▸ Task goal: Retype the lines of the material below word for word, without changing anything.

[Data on finding visible targets]

☆ ☆ ☆ ☆ ☆

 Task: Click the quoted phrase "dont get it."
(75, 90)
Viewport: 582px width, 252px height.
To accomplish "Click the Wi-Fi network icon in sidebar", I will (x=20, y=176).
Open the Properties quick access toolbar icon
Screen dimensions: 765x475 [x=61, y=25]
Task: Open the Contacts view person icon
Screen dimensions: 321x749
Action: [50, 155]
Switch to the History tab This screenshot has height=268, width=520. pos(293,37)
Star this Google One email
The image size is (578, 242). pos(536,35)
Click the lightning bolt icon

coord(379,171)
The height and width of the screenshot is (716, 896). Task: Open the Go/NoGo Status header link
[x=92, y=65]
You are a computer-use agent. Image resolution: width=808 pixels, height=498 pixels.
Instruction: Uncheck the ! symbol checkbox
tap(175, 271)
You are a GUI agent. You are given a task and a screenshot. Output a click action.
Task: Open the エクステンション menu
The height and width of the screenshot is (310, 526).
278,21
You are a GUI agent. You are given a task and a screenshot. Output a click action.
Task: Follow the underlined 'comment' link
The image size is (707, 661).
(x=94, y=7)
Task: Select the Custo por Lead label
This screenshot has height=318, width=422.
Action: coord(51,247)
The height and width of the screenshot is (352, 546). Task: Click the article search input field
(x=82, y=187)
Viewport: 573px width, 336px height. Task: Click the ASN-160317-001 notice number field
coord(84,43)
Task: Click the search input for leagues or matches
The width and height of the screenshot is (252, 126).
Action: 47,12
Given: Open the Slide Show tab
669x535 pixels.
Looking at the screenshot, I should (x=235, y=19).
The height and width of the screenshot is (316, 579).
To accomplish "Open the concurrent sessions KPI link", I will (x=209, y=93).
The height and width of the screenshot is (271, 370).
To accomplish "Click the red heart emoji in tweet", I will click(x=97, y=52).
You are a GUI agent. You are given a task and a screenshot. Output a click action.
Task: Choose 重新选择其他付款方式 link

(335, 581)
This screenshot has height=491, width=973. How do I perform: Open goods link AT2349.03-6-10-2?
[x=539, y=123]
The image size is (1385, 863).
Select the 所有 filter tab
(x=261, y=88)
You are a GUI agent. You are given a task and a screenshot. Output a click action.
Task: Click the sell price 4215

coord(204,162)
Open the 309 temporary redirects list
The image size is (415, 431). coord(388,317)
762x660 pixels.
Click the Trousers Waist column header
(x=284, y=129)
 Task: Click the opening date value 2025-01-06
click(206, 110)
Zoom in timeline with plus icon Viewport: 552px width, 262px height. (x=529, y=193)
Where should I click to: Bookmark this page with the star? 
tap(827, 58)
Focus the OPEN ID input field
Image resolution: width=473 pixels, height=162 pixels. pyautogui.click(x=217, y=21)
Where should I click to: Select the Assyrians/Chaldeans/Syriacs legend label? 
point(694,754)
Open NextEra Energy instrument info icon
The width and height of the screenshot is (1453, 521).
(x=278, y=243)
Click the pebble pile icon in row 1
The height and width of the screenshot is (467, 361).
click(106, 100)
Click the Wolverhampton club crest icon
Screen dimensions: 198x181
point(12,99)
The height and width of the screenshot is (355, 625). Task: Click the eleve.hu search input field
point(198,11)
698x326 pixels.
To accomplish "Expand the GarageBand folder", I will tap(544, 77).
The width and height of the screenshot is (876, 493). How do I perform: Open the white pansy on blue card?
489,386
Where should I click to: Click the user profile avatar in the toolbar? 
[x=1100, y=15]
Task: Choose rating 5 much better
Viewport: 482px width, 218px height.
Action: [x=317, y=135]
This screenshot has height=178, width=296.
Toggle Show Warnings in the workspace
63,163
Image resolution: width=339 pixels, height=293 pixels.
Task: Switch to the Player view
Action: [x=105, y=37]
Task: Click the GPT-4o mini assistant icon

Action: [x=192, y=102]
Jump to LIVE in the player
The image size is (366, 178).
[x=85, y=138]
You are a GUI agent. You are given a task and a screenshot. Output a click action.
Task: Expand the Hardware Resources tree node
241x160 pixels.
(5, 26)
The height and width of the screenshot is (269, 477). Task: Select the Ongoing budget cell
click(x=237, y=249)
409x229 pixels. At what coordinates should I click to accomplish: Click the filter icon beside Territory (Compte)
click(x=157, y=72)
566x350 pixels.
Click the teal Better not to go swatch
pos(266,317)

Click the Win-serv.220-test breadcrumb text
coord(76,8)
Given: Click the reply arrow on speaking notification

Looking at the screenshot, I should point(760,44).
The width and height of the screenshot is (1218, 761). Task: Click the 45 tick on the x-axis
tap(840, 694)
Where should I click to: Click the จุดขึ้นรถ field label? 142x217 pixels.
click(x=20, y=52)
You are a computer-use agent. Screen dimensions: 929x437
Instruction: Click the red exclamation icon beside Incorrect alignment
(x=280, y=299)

☆ ☆ ☆ ☆ ☆

▸ Answer in full:
 Task: Click the quoted phrase "dont get it."
(75, 90)
Viewport: 582px width, 252px height.
To accomplish "Click the Wi-Fi network icon in sidebar", I will (x=20, y=176).
Open the Properties quick access toolbar icon
Screen dimensions: 765x475 [x=61, y=25]
Task: Open the Contacts view person icon
Screen dimensions: 321x749
Action: [50, 155]
Switch to the History tab This screenshot has height=268, width=520. pos(293,37)
Star this Google One email
The image size is (578, 242). pos(536,35)
Click the lightning bolt icon

coord(379,171)
The height and width of the screenshot is (716, 896). Task: Open the Go/NoGo Status header link
[x=92, y=65]
You are a computer-use agent. Image resolution: width=808 pixels, height=498 pixels.
Instruction: Uncheck the ! symbol checkbox
tap(175, 271)
You are a GUI agent. You are given a task and a screenshot. Output a click action.
Task: Open the エクステンション menu
The height and width of the screenshot is (310, 526).
278,21
You are a GUI agent. You are given a task and a screenshot. Output a click action.
Task: Follow the underlined 'comment' link
The image size is (707, 661).
(x=94, y=7)
Task: Select the Custo por Lead label
This screenshot has height=318, width=422.
Action: coord(51,247)
The height and width of the screenshot is (352, 546). Task: Click the article search input field
(x=82, y=187)
Viewport: 573px width, 336px height. Task: Click the ASN-160317-001 notice number field
coord(84,43)
Task: Click the search input for leagues or matches
The width and height of the screenshot is (252, 126).
Action: 47,12
Given: Open the Slide Show tab
669x535 pixels.
Looking at the screenshot, I should (x=235, y=19).
The height and width of the screenshot is (316, 579).
To accomplish "Open the concurrent sessions KPI link", I will (x=209, y=93).
The height and width of the screenshot is (271, 370).
To accomplish "Click the red heart emoji in tweet", I will click(x=97, y=52).
You are a GUI agent. You are given a task and a screenshot. Output a click action.
Task: Choose 重新选择其他付款方式 link

(335, 581)
This screenshot has height=491, width=973. How do I perform: Open goods link AT2349.03-6-10-2?
[x=539, y=123]
The image size is (1385, 863).
Select the 所有 filter tab
(x=261, y=88)
You are a GUI agent. You are given a task and a screenshot. Output a click action.
Task: Click the sell price 4215

coord(204,162)
Open the 309 temporary redirects list
The image size is (415, 431). coord(388,317)
762x660 pixels.
Click the Trousers Waist column header
(x=284, y=129)
 Task: Click the opening date value 2025-01-06
click(206, 110)
Zoom in timeline with plus icon Viewport: 552px width, 262px height. (x=529, y=193)
Where should I click to: Bookmark this page with the star? 
tap(827, 58)
Focus the OPEN ID input field
Image resolution: width=473 pixels, height=162 pixels. pyautogui.click(x=217, y=21)
Where should I click to: Select the Assyrians/Chaldeans/Syriacs legend label? 
point(694,754)
Open NextEra Energy instrument info icon
The width and height of the screenshot is (1453, 521).
(x=278, y=243)
Click the pebble pile icon in row 1
The height and width of the screenshot is (467, 361).
click(106, 100)
Click the Wolverhampton club crest icon
Screen dimensions: 198x181
point(12,99)
The height and width of the screenshot is (355, 625). Task: Click the eleve.hu search input field
point(198,11)
698x326 pixels.
To accomplish "Expand the GarageBand folder", I will tap(544, 77).
The width and height of the screenshot is (876, 493). How do I perform: Open the white pansy on blue card?
489,386
Where should I click to: Click the user profile avatar in the toolbar? 
[x=1100, y=15]
Task: Choose rating 5 much better
Viewport: 482px width, 218px height.
Action: [x=317, y=135]
This screenshot has height=178, width=296.
Toggle Show Warnings in the workspace
63,163
Image resolution: width=339 pixels, height=293 pixels.
Task: Switch to the Player view
Action: [x=105, y=37]
Task: Click the GPT-4o mini assistant icon

Action: [x=192, y=102]
Jump to LIVE in the player
The image size is (366, 178).
[x=85, y=138]
You are a GUI agent. You are given a task and a screenshot. Output a click action.
Task: Expand the Hardware Resources tree node
241x160 pixels.
(5, 26)
The height and width of the screenshot is (269, 477). Task: Select the Ongoing budget cell
click(x=237, y=249)
409x229 pixels. At what coordinates should I click to accomplish: Click the filter icon beside Territory (Compte)
click(x=157, y=72)
566x350 pixels.
Click the teal Better not to go swatch
pos(266,317)

Click the Win-serv.220-test breadcrumb text
coord(76,8)
Given: Click the reply arrow on speaking notification

Looking at the screenshot, I should point(760,44).
The width and height of the screenshot is (1218, 761). Task: Click the 45 tick on the x-axis
tap(840, 694)
Where should I click to: Click the จุดขึ้นรถ field label? 142x217 pixels.
click(x=20, y=52)
You are a computer-use agent. Screen dimensions: 929x437
Instruction: Click the red exclamation icon beside Incorrect alignment
(x=280, y=299)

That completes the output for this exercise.